Glossi
A digital publishing platform for users to create and share their own digital magazines.
Project Type Social platform / authoring tool
Timeline 2011 - 2014
Users fashion influencers, media fandoms, classrooms
Involvement Product management, research, testing, wireframes, interaction design, front-end prototypes
The Problem: Usability
The core of the product was the Glossi editor, a WYSIWYG interface for the creation of Glossies, intended for ease of use regardless of technical or design proficiency. Unfortunately, it tended to confuse and frustrate users more often than not.
The Process
I fought for – and ended up leading – two rounds of extensive user testing through remote usability video tests and quantitative surveys.
After the first round of testing, I assessed problem areas and proposed dozens of changes to be implemented by both myself and the development team. This led to massive usability improvements as evidenced by the second testing round.
The Results
Thanks to the results from round one, we were able to make extremely effective improvements throughout the editor. The first click and first actions became far more consistent across the board. With that immediate call to action upon page landing, we all but eradicated that initial moment of confusion. For individual actions, error rates decreased and success rates increased. Finally, and most importantly, overall editor success shot up from 43% in the first round to 93% in the second.
The Problem: Conversion
After a user signed up for digital magazine creator Glossi, they were dropped directly into the editor to create their first magazine. Unfortunately, even after making improvements to the editor’s usability, we were still seeing a high number of inactive accounts and a low number of Glossies completed in that initial flow.
The new goal: decrease the drop-off rate of new users. Success would be determined by the percentage of Glossies published by users who have just created an account.
The Process
Market Research & Competitive Analysis
I researched how other apps had constructed introductions and on-boarding flows for their new users, examining the intentions behind their processes and utilizing the patterns that emerged.
Pattern 1: Completion Incentive
Value is gained by indicating to a user their step-by-step movement through a process:
- Gives the user a sense of accomplishment as every action on the list is completed.
- Instills a desire to engage more in order to bring the process to completion.
- Includes assurance of progress as well, letting the user know they’re on the right path.
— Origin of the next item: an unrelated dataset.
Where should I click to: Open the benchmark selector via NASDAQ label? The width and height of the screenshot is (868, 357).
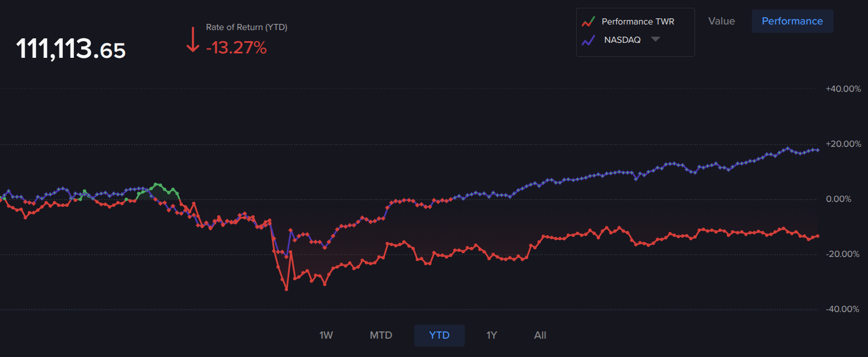(622, 40)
- Plays into the emotional and psychological reward of finishing, resulting in catharsis and a sense of accomplishment. See also: game theory and gamification, specifically the emotion fiero and completionist psychology
Pattern 2: Reduce Destractions to Ease Decision-Making
Filling up the whole page (versus a smaller modal window) and using large, attractive images and text catches attention and reduces distractions.
- Use of fill in the blank text fields and multiple choice lists to guide the user through a few simple decisions that automatically customize their experience.
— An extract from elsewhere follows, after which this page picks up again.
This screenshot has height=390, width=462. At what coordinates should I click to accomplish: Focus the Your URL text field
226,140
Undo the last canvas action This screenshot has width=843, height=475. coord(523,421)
- Natural, friendly language in copy and forms to make it fun and put the user at ease.
- Don't drop the user into a new area with no direction - provide a clear first step that will lead naturally to another step in the intended flow.
Onboarding Flow Redesign
Drawing inspiration from the usability test results and competitive analysis, I outlined a few primary goals of the new design:
- Split tasks into sequence of chunks (groups of operations, specific decision points)
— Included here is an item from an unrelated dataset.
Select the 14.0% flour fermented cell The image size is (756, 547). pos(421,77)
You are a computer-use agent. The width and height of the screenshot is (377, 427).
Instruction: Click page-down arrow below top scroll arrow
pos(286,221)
- Each task dealt with in a discrete mental space
- Establish trust with visual & textual reassurance after each click
- Prompt for title first to help user focus on what it is they want to make, then pre-populate relevant content so they get invested right away
Sketches and Wireframes
I rapidly iterated on early concepts through sketches, then evolved those into annotated wireframes.
Prototypes
I refined the wireframes into polished visual designs, and coded the front-end for production implementation.
Results
I ran a multivariate test comparing two new onboarding funnels, measuring how many users were successfully converted (defined as able to complete and publish their first Glossi right after account creation). I tested three variations over two weeks:
- Creation Flow: the new step-by-step process shown above
- Welcome Lightbox: a modal window with text welcoming the user to Glossi with some basic instructions
- Original: new users land directly in the editor as before
The new creation flow led to a 5.44% conversion rate, beating out the original 0.57% by a landslide. It was immediately implemented for all users.